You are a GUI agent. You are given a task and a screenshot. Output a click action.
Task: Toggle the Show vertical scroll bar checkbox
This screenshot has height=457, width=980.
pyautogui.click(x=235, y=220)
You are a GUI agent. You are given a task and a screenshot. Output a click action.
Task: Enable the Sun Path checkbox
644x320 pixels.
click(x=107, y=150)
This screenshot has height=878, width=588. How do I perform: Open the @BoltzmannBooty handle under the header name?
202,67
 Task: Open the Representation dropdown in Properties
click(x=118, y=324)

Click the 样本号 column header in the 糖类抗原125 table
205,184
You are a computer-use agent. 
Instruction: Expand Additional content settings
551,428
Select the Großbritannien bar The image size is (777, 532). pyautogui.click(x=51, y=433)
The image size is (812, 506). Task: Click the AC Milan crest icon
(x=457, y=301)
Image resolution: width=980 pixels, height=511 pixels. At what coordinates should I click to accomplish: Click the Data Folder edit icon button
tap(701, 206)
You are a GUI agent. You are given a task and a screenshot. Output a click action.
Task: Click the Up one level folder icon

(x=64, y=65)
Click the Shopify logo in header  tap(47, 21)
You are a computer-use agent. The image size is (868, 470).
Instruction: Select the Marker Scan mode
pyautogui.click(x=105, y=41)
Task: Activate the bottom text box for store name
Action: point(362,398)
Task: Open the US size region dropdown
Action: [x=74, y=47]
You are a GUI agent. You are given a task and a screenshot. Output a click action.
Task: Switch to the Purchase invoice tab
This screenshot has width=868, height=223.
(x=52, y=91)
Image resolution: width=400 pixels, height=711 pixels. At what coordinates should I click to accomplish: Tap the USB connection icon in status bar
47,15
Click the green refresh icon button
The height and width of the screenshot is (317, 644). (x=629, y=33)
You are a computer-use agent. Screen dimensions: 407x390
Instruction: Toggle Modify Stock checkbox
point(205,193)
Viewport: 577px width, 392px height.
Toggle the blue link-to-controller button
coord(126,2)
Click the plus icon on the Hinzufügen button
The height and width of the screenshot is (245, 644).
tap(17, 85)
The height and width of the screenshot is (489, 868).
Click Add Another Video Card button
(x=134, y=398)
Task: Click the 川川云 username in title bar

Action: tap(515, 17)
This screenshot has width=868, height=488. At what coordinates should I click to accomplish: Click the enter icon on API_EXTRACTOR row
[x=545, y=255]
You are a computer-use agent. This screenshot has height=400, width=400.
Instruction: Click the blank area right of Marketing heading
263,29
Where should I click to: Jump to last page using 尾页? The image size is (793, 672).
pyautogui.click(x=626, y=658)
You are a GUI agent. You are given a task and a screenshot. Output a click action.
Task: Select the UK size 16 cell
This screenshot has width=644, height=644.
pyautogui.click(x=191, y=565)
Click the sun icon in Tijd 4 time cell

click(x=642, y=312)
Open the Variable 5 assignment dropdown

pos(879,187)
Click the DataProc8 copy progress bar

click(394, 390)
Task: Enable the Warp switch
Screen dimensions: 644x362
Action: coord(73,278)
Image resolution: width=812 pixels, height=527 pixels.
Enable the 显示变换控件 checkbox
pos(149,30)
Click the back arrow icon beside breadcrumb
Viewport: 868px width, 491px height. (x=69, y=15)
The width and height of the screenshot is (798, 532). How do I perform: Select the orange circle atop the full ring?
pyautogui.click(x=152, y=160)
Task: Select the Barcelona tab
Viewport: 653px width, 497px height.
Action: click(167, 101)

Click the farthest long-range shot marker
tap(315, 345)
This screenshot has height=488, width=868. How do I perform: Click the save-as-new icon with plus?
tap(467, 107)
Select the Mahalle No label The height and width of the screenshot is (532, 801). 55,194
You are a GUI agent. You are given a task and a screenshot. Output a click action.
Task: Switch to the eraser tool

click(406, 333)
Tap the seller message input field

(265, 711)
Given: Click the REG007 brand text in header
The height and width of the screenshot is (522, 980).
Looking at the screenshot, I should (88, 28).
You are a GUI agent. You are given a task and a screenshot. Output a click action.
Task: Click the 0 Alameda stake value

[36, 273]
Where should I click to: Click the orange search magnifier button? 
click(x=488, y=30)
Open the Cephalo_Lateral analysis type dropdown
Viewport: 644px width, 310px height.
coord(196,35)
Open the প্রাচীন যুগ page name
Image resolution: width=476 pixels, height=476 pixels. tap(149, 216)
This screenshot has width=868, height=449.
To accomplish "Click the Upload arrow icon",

== == ==

**Problem requirements:**
Work out the number of lines in the listing above that hold the word "computer". Write that number by itself.

**Exercise result:**
4